Qué hacer
1. Transcribe sin cambios el pasaje del texto sobre la trayectoria ambiental que empieza en las palabras "Un momento decisivo" y termina después de "a esta causa.".
2. Escribe la continuación del texto sobre la trayectoria ambiental a partir de su última oración.

Texto del ejercicio
-=-=-
Su compromiso con el medio ambiente nació en su infancia, gracias a las enseñanzas de su padre, quien le transmitió su amor profundo por la naturaleza. Sus fines de semana eran recorridos por el Valle de Guamacaro, las áreas de serpentina o «roca azul», como se les conocía, y las cuencas de los ríos San Juan, San Agustín, Canímar y Bacunayagua. Aquellos paisajes de belleza singular y alto endemismo marcaron su sensibilidad ambiental desde muy temprano.

Un momento decisivo llegó en 1983, cuando cursaba su segundo año de Geografía en la Universidad de La Habana. El Dr. José Mateo Rodríguez, su querido profesor y tutor de tesis doctoral, escuchó su interés por dedicarse a la protección de la naturaleza y lo seleccionó junto a un colega de Las Tunas para incorporarse a la Comisión Nacional para la Protección del Medio Ambiente y Uso Racional de los Recursos Naturales (COMARNA), en la Academia de Ciencias. Ese gesto abrió el camino a una vida profesional dedicada por completo a esta causa.

A lo largo de los años, entre sus aportes más transformadores para la conservación y el desarrollo sostenible destacan haber contribuido a la gestión, manejo y conservación de la Playa de Varadero, cuya restauración se convirtió en un referente nacional e internacional. También le honra haber impulsado que Matanzas se consolidara como la provincia con mayor número de áreas reconocidas bajo régimen de manejo integrado costero en el país. Por otra parte, su vínculo con la conservación del humedal Ciénaga de Zapata, donde lograron sostener durante más de 20 años un Simposio Internacional sobre Manejo de Humedales, reconocido por la Convención RAMSAR como una iniciativa regional nacida desde el Caribe. Ese espacio se convirtió en una plataforma de intercambio científico y técnico sobre estos ecosistemas esenciales.
-=-=-
Material de estudio

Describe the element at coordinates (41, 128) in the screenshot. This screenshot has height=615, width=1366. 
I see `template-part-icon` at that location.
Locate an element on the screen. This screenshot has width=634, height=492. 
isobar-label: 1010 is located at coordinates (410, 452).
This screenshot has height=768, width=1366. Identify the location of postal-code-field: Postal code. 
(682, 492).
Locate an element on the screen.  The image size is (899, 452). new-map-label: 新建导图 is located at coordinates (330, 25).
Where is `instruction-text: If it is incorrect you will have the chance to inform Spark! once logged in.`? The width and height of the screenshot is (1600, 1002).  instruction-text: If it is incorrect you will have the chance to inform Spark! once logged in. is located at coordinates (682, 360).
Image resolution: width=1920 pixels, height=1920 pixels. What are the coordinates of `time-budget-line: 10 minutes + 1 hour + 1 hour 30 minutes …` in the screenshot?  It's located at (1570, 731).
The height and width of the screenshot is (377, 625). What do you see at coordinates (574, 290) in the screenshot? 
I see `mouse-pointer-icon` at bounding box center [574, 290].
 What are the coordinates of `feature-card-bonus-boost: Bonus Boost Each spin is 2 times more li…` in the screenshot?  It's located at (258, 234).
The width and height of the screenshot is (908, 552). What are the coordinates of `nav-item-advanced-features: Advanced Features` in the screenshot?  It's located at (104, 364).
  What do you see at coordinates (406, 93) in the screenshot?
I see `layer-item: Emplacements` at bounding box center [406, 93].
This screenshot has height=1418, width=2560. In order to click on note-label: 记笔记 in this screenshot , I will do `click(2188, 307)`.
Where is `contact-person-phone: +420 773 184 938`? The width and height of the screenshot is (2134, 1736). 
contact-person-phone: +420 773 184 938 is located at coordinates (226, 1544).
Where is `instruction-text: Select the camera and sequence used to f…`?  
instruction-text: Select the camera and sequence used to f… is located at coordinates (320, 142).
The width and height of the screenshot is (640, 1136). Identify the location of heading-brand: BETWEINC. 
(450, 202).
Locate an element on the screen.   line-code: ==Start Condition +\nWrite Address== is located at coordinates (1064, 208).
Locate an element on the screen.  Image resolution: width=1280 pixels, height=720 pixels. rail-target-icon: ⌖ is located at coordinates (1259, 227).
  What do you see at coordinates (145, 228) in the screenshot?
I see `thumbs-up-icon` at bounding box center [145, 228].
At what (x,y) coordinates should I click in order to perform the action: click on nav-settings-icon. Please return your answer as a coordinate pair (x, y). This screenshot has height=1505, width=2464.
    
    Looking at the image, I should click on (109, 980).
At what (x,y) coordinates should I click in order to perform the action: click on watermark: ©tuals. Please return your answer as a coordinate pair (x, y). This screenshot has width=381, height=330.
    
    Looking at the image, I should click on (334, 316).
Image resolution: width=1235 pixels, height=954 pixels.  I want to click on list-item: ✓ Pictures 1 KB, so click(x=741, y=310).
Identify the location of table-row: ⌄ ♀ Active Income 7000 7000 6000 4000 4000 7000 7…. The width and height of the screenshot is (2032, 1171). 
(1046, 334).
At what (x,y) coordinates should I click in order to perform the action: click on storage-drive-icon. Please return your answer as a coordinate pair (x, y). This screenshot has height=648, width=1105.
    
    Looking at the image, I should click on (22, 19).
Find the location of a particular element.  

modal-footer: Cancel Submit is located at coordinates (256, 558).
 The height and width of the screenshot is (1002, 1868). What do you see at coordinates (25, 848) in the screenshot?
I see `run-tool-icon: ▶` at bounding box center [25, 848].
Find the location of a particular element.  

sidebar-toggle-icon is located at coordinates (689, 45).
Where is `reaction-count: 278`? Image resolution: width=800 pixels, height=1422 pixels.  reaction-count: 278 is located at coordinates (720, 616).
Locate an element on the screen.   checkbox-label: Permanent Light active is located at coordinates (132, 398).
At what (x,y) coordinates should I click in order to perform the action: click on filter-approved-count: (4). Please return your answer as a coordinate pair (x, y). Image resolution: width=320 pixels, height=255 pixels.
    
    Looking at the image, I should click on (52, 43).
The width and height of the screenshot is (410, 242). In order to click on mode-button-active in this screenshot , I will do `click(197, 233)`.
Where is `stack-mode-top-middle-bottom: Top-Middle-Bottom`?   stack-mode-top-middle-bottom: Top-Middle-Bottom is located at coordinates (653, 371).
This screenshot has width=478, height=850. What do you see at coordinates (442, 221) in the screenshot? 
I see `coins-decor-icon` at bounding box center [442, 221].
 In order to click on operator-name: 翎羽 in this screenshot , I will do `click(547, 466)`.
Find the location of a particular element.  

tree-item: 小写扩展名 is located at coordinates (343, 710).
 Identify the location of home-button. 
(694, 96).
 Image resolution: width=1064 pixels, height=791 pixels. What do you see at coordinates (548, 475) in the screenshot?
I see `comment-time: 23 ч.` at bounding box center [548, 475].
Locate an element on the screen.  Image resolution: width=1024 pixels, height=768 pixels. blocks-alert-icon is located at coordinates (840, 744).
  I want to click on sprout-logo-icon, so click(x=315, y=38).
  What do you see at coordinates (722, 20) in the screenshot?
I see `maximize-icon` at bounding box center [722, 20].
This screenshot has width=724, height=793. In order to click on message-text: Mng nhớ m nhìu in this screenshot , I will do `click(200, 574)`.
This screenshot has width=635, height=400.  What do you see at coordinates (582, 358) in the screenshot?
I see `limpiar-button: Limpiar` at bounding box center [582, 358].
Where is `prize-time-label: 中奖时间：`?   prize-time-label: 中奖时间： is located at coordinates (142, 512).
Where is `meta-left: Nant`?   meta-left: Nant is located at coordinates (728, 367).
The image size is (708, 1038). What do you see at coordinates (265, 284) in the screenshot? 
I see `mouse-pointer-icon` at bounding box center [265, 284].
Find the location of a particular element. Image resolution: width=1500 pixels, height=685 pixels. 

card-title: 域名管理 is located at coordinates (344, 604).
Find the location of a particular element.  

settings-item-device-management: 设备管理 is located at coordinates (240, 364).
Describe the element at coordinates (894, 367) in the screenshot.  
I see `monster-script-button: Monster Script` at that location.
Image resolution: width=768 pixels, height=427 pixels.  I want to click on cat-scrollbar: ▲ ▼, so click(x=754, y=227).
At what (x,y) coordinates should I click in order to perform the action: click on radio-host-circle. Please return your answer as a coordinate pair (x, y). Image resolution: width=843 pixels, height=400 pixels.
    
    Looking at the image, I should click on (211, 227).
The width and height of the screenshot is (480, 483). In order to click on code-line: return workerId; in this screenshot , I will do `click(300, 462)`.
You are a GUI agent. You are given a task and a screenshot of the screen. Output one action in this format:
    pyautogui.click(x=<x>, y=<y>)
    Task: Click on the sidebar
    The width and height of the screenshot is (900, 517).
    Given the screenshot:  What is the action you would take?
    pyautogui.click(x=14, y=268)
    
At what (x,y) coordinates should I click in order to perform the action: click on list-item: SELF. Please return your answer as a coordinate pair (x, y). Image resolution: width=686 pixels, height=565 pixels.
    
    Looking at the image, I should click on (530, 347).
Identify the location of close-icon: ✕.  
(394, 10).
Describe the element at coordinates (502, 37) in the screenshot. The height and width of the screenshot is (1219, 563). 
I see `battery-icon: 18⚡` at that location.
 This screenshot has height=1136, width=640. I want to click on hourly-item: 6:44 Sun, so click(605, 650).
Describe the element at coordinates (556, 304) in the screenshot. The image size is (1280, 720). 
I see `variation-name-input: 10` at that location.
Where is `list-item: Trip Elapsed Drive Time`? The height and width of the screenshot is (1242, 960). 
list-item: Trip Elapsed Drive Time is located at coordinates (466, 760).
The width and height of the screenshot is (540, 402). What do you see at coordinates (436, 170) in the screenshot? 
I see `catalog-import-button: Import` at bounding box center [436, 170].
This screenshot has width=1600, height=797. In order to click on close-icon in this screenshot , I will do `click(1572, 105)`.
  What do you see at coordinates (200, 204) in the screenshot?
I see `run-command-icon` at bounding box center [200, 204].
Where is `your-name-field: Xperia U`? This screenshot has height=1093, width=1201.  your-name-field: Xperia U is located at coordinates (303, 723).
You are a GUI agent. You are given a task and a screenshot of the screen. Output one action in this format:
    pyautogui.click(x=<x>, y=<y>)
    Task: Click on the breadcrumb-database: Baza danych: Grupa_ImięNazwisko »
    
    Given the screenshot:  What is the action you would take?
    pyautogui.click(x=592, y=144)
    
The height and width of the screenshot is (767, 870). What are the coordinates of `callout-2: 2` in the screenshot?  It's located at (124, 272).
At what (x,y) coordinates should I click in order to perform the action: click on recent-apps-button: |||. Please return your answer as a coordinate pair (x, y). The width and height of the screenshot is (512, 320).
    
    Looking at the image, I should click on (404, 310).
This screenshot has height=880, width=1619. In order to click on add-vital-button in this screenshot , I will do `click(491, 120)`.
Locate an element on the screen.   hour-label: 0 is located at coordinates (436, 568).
-=-=-
Respuestas a tareas
1.
Un momento decisivo llegó en 1983, cuando cursaba su segundo año de Geografía en la Universidad de La Habana. El Dr. José Mateo Rodríguez, su querido profesor y tutor de tesis doctoral, escuchó su interés por dedicarse a la protección de la naturaleza y lo seleccionó junto a un colega de Las Tunas para incorporarse a la Comisión Nacional para la Protección del Medio Ambiente y Uso Racional de los Recursos Naturales (COMARNA), en la Academia de Ciencias. Ese gesto abrió el camino a una vida profesional dedicada por completo a esta causa.

2.
Sobre los cambios positivos y negativos observados en el entorno natural durante el tiempo que ha dedicado a esta causa, señala como positivos la recuperación ambiental de la emblemática Playa de Varadero, uno de los resultados más relevantes de la gestión ambiental en Matanzas y del país, así como la conservación y fortalecimiento del Humedal Ciénaga de Zapata, un patrimonio natural de valor excepcional. Como negativos menciona el deterioro de las condiciones higiénico-sanitarias de nuestros asentamientos humanos, la pérdida de valores asociados al cuidado del ornato público y el deterioro de la cobertura boscosa en las fajas hidroreguladoras.

Su mensaje a las nuevas generaciones sobre el cuidado del planeta es: trabajar sin descanso por la sostenibilidad. Observar el entorno que les rodea y preguntarse si así es como desean vivir. Cada acción, por pequeña que parezca, cuenta. Contribuir desde la familia, la comunidad y el espacio personal al mejoramiento ambiental ya es un paso decisivo hacia un futuro más sano y responsable.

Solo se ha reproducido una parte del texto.